Major works by the celebrated British sculptor Tony Cragg will go on show in the grounds and historic interiors of Houghton Hall in Norfolk from 19 May to 26 September 2021 (selected days).

The exhibition, curated by the artist himself, will include large-scale bronze and steel sculptures sited in the gardens and grounds, and smaller pieces shown in the State rooms and gallery spaces of the house. Several new works have been made specifically for the exhibition. 

Tony Cragg exhibition
Tony Cragg has been working and exhibiting since 1969. He participated in documenta 7 and 8 and represented Britain at the Biennale in Venice in 1988. He was awarded the Turner Prize in 1988, the prestigious Praemium Imperiale Award, Tokyo in 2007 and the Lifetime Achievement in Contemporary Sculpture Award in 2017. He has lived in Wuppertal, Germany, since 1977.

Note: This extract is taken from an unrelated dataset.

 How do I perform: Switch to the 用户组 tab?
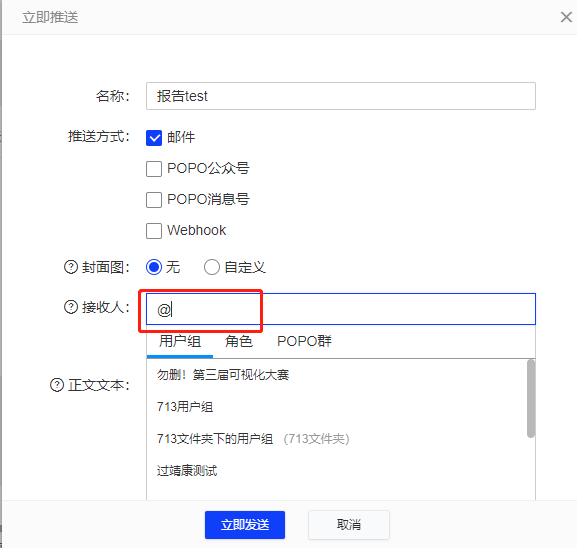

He held professorships in the Akademie der Künste in Berlin and Kunstakademie Düsseldorf, where he was director from 2009 to 2013. He has exhibited extensively in museums worldwide: Tate Gallery, London (1988), Stedelijk Van Abbemuseum, Eindhoven and Kunstsammlung Nordrhein-Westfalen, Duesseldorf (1989), Scottish National Gallery of Modern Art, Edinburgh and Musée du Louvre, Paris (2011), Lehmbruck Museum, Duisburg (2013), Von der Heydt-Museum, Wuppertal and Hermitage Museum, St Petersburg (2016) and Boboli Gardens, Florence (2019).

Tony Cragg exhibition
The exhibition is running from 19 May to 26 September 2021 (selected days). Opening hours are 11am - 5pm (last admission 4pm). 
Exhibition tickets £18 per adult, under 18yrs free of charge and students £10.
All tickets must be pre-booked online.

Covid-19 safety measures will be adhered to including pre-booked tickets only and restricted numbers on site. Card payments only - no cash in shop and cafe (take away only and outdoor seating available). There is free car parking and WCs will be open with regular checks. Face masks to be worn in all internal spaces. No disabled access for art works in the house. No guided tours. All visits self-guided.

Tony Cragg
About Houghton Hall
Houghton Hall was built by Sir Robert Walpole, Great Britain’s first Prime Minister in around 1722. Designed by prominent Georgian architects Colen Campbell and James Gibbs, it is one of the country’s finest examples of Palladian architecture. Houghton and its estate passed to the Cholmondeley family at the end of the 18th Century and remains a family home. The house and award-winning gardens have been open to the public since 1976.